== READING PASSAGE ==
How-to: Create a CDH Cluster on Amazon EC2 via Cloudera Manager

Editor’s Note (added Feb. 28, 2014): The instructions below are deprecated for Cloudera Manager releases beyond 4.5. Please refer to this doc for instructions pertaining to releases 4.6 and later.

Cloudera Manager includes a new express installation wizard for Amazon Web Services (AWS) EC2. Its goal is to enable Cloudera Manager users to provision CDH clusters and Cloudera Impala (the open source distributed query engine for Apache Hadoop) on EC2 as easily as possible (for testing and development purposes only, not supported for production workloads) - and thus is currently the fastest way to provision a Cloudera Manager-managed cluster in EC2.

The new distinguishing feature introduced in version 4.5 is that Cloudera Manager can now launch and configure the instances for you, so you don’t have to worry about launching the instances, authorizing SSH keys, and configuring a firewall. All this can now be done from within Cloudera Manager! 

Since Cloudera Manager and the nodes running CDH use internal hostnames to communicate, the Cloudera Manager server must run on EC2 as well. In fact, the Cloud Express Wizard only appears when installing Cloudera Manager on EC2.

== TASK SET ==
A: Answer these from the Cloudera Manager EC2 how-to:
(i) For Cloudera Manager releases beyond which version are the instructions deprecated?
(ii) How is Cloudera Impala described?
(iii) Why must the Cloudera Manager server run on EC2?
B: Pick up the Cloudera Manager EC2 how-to after its final sentence and keep writing it.

== MATERIAL PROVIDED ==
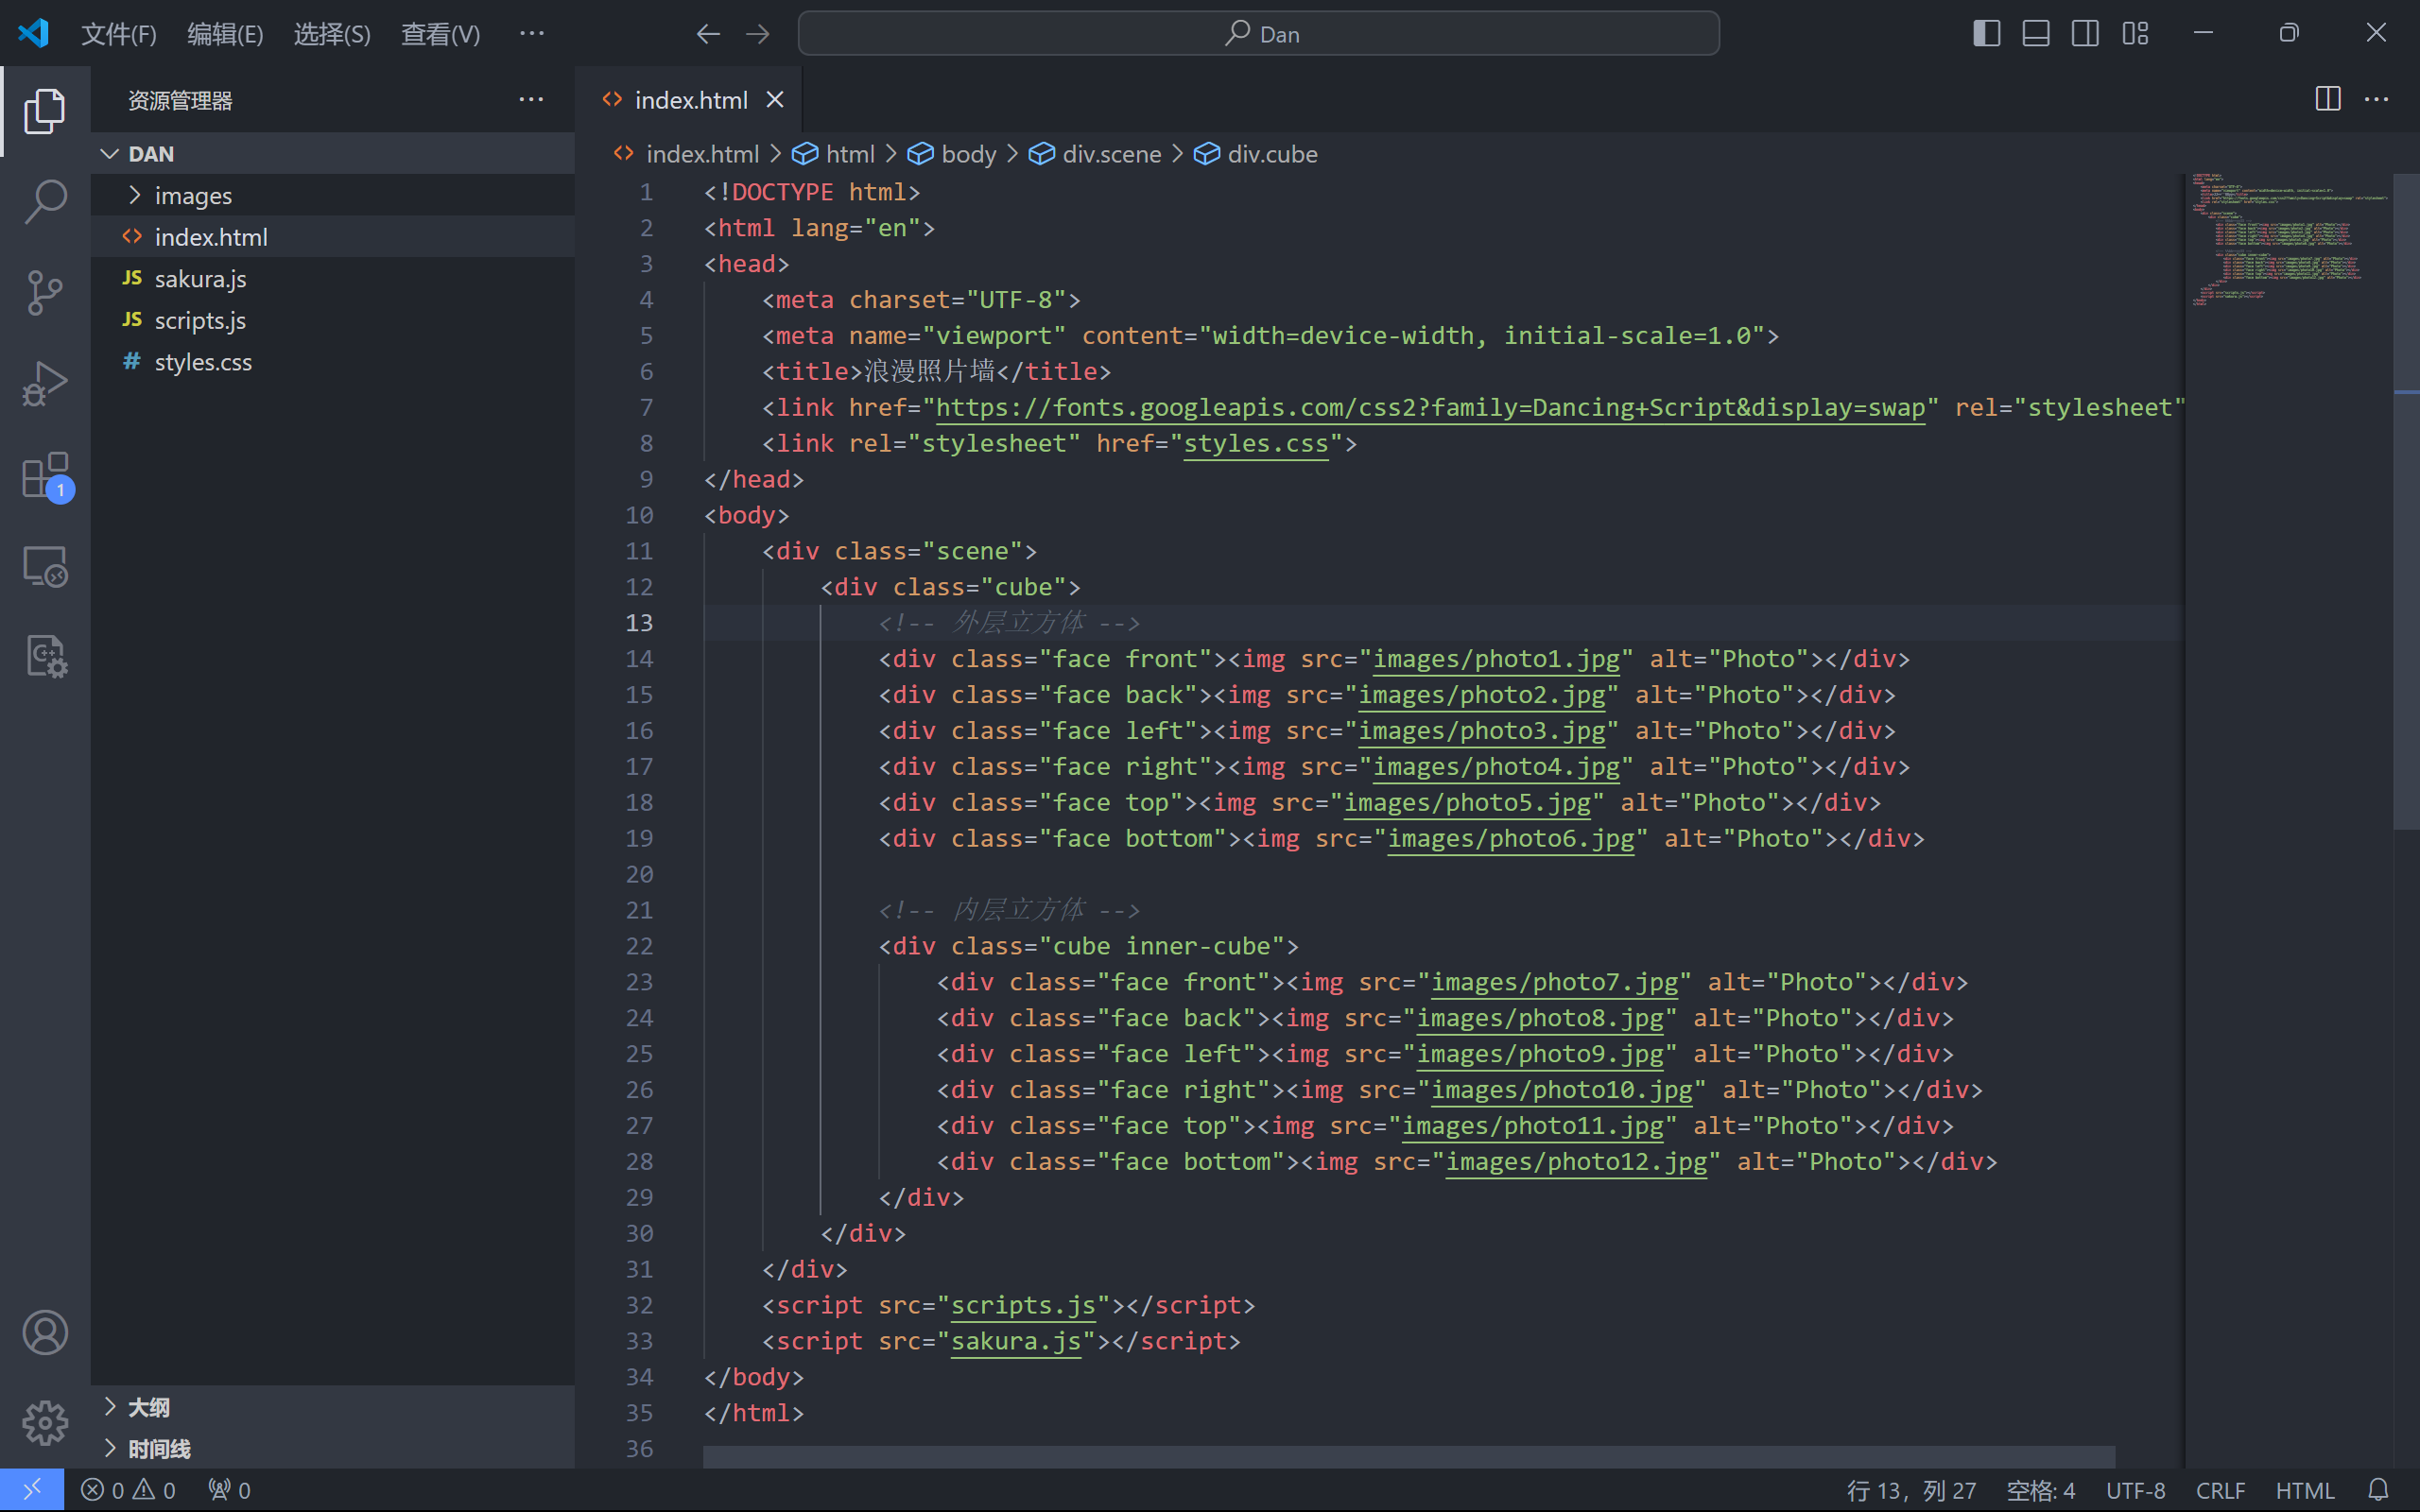
Task: Click the Dan command center search box
Action: (x=1258, y=34)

== ANSWERS PER TASK ==
A:
(i) Beyond 4.5.
(ii) It is described as the open source distributed query engine for Apache Hadoop.
(iii) Because Cloudera Manager and the nodes running CDH use internal hostnames to communicate.

B:
Here’s what you can do with Cloud Express Wizard:

  • Provision new EC2 instances (AWS credentials required)
  • Choose between CentOS and Ubuntu images (or a custom AMI)
  • Choose your EC2 instance type
  • Install the most recently released CDH, Cloudera Impala, and Cloudera Manager agent packages on them

And here’s what you cannot do:

  • Use pre-existing EC2 instances
  • Install older (earlier ) versions of CDH and Cloudera Manager, or use Parcels 

I am excited to show you how this feature works. These instructions will set up a fully configured CDH cluster (all services with embedded PostgreSQL) from scratch in less than 15 minutes.

Step 1: Install Cloudera Manager Server on EC2

First, you will need to  launch an EC2 instance for the Cloudera Manager server, which will require an AWS Access Key ID and AWS Secret Key — please follow these instructions if you need help getting them.

To launch the EC2 instance, go to “EC2” in the AWS web console and select “Instances” in the left menu. Before you provision the instance, select the EC2 region you want your instance to be in (dropdown in top right corner of the web console). For his demo, you can simply use the default “N. Virginia (us-east-1)” region. Click on “Launch Instance” and select the Classic Wizard. On the next page, pick the “Ubuntu Server 12.04 LTS” 64-bit image. You need one instance of type “m1.large.” You can keep the default values of other settings and proceed to the “Create Key Pair” page.

If you don’t have an SSH key imported to EC2 already, select “Create a new Key Pair.” Enter the name of your new key pair, and click “Create and Download your key pair.” This will download a .pem file to your computer. (Important: AWS does not store the private SSH keys, so save this file or you won’t be able to SSH into the instance we’re about to launch.)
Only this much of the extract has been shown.